Tuesday, June 11, 2013

Why Not Create Handwritten, Personalized Wedding Invitations? 10 Suggestions For Beautiful Results


Invitations, whether engraved or printed on your computer are expensive. So why not do it another way? (This would work particularly well if you had not invited everyone you knew to your wedding!) Consider writing your invitations out by hand.

Everyone loves to get mail. E-mailing is great and serves a purpose, but receiving a personal note in the mail is always a delight. And if you were to receive a completely personalized note explaining why one of your favorite couples really wanted you to attend their wedding, you would be even happier.

All told, this is not going to take a lot more time than shopping for invites and struggling with the perfect font and set up. The font is going to be your handwriting and the set up is going to be from your heart. You're going to want your wedding to be as meaningful as the invites, but you're already setting the stage.

What do you need?



  1. A message. What do you want to say to the people you love as you invite them to your wedding. Who's sponsoring it? Get the central wording set up early.
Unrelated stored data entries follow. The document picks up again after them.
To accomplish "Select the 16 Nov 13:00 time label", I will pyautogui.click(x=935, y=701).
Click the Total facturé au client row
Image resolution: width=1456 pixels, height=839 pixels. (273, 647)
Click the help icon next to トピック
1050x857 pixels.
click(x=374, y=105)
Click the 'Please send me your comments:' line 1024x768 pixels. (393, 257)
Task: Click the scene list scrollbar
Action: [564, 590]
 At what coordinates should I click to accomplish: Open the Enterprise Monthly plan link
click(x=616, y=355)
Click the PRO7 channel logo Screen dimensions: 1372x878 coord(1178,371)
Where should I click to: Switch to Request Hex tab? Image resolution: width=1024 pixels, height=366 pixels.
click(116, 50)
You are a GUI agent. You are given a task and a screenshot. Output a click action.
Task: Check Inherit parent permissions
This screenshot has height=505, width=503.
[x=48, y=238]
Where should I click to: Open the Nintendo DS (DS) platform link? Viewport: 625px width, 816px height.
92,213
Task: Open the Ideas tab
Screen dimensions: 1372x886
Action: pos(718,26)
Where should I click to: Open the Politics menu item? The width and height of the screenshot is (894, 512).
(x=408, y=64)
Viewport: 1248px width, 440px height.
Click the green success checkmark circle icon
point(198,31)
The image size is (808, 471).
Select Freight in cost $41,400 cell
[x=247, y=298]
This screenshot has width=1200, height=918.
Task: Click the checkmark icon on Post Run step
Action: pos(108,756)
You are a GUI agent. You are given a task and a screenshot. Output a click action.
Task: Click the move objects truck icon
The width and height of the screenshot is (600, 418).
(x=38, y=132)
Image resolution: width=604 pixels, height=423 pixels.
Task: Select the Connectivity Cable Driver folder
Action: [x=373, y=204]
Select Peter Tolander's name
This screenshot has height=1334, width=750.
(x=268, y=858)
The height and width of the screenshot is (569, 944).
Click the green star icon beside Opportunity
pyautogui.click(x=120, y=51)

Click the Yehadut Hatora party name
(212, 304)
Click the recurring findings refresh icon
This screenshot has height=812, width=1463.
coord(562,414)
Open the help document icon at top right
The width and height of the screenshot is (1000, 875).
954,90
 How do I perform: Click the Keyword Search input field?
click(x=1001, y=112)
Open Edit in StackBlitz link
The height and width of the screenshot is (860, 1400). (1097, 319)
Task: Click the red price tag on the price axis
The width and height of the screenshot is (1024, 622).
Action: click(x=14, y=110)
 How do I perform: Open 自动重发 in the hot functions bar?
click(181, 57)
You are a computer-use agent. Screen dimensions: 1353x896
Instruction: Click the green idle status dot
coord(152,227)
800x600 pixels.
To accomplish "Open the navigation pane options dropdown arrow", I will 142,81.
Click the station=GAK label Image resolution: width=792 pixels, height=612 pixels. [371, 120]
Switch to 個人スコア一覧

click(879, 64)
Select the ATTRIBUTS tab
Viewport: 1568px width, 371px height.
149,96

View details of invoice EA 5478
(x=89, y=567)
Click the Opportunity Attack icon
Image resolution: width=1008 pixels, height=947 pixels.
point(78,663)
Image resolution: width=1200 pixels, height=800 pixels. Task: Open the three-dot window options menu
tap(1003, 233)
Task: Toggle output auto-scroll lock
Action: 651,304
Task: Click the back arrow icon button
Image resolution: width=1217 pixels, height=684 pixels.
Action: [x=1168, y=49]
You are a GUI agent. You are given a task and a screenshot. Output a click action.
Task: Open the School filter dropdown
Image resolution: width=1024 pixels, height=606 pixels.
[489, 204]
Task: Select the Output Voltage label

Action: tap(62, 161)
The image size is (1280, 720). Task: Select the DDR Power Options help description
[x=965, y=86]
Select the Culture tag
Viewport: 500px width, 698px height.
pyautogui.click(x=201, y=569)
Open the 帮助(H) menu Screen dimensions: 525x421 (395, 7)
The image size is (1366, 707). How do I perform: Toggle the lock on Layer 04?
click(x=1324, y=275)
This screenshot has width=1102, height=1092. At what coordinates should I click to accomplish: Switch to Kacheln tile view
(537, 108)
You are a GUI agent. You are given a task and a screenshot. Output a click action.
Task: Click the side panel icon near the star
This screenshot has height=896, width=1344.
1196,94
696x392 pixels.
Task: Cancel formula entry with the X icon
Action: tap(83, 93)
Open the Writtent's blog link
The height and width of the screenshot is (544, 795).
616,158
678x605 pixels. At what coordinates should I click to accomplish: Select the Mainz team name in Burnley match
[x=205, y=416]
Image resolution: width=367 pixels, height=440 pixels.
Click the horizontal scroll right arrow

  2. Paper. An abundance of it, you'll make mistakes, but that's ok, throw them out and start over. Do you want handmade paper? Do you want to make your own? (this is time consuming, but beautiful.)


  3. Envelopes. Whatever you think, the perfect paper size is a size that has suitable envelopes. You can make them, but that's hard work.


  4. Pens. There are perfect pens for writing on the paper you chose for your wedding, whether that paper be bumpy or slick. Talk to an art supply store or order on line. Get at least a box of them, because you're going to love whichever pens you choose and find yourself swiping them for your other, non-wedding life!


  5. A list of your guests and why they're important to you. All you need is one good sentence about each guest. This will take the most time and will be one of the most important artifacts of your wedding. It will serve as a basis for your invitations. It will remind you why you want certain people to meet other people. It will remind you as you're planning your wedding ceremony why you want these people to hear and support your wedding vows.


  6. A clear idea what you want to do. You may want to just write a note, and that would be wonderful. You may however be more crafty and creative than others, and want to include pictures, mementos or decorations. But you want to know what you want to do with the invites and what you want the whole thing to look like.


  7. A system for writing and assembling. You want to do these together. This is a wonderful way to grow excitement for your wedding. But figure out if you want to do the envelopes, first or last or along with the note. Do you want to write to your partner's guests or your own? (There are good arguments for both!)


  8. A place to keep them until they're finished. You want to spread these out on a good writing space and be able to keep at them until you're done. Hint: write at a table!


  9. Grace. Your partner is going to do this differently than you. Relax, it's exciting. This is the beginning of your marriage process. Sit together while you invite your friends.


  10. An easy response system. You may want cards to come in. In which case you'll have to figure out what to do about those. Or you may want to set up a website that will take responses. If you have a home phone, you may want to dedicate that to wedding stuff, like responses. (In which case you'll want a list and a pen beside each phone so you can write the responses down. You do not want to use your cell phone, it's too easy to lose track of responses.

This can be as formal or as informal as you like. But it is warm and intimate and will keep you focused on why it matters that these people come to your wedding and support your marriage. And you can have fun dreaming and planning together. Plus you'll be working together to develop your community. There's big pay off in terms of your relationship with one another and your relationship with your family and friends.